RJC Enterprises, LLC Your OEM Supplier of Fiber Optic Sensors For Medicine

How Our Sensors Work

The Pressure Sensor design is based on the Fabry-Perot interferometer, in which two minimally separated, partially reflecting surfaces form an optical reflecting cavity. If one of these surfaces is a pressure sensitive diaphragm, changes in external pressure cause a change in depth of the optical reflecting cavity, which in turn alters optical cavity reflectance spectra. For Temperature, the band edge in a special filter glass changes with temperature, and this shift is proportional to temperature change.
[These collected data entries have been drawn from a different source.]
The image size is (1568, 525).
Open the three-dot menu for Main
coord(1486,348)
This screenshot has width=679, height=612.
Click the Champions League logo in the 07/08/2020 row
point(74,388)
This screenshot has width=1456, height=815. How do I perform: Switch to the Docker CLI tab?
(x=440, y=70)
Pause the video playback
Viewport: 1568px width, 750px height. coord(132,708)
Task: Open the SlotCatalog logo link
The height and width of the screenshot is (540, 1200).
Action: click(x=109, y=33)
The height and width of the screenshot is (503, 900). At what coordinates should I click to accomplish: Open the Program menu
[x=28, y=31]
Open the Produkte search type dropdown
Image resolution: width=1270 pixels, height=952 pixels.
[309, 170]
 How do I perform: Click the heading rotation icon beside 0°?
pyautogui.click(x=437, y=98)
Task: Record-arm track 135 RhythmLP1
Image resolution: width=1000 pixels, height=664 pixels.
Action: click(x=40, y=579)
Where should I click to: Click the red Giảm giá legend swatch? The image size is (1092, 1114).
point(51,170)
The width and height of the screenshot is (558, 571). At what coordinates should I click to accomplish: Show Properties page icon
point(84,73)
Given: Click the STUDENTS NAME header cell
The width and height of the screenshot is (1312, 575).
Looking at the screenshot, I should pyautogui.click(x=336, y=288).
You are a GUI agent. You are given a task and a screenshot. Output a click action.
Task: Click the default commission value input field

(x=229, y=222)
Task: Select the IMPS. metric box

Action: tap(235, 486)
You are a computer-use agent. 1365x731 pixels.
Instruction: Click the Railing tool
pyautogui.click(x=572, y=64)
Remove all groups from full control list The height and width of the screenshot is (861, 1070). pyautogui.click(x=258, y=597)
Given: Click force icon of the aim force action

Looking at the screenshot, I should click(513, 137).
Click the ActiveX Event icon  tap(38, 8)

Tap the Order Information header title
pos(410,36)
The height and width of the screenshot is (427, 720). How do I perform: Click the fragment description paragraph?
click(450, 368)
The Sensor Instruments (for Pressure and Temperature) contain an 850 nm LED whose emissions reach the sensor via an optical fiber. In the sensor's optical reflecting cavity, the spectral distribution of LED light is modified as a function of cavity depth, and this spectrally altered light is reflected back down the fiber to the instrument. Light returning to the instrument is optically split into two spectral components; the photocurrents from these two components form a ratiometric signal which in turn correlates with changes in the measured parameter. For pressure measurements, differential pressure is obtained by referencing an internal solid state barometric transducer.
The Oxygen Sensor (under development) consists of a luminescent compound in a polymer matrix applied to the sensing end of an optical fiber. The phosphorescence decay time of the compound is dependent on the oxygen concentration at the sensor location. A green light source is briefly turned on to induce phosphorescence in the compound. The green light source is then turned off and the decay time is measured. This decay time is then used to calculate the oxygen concentration at the sensor.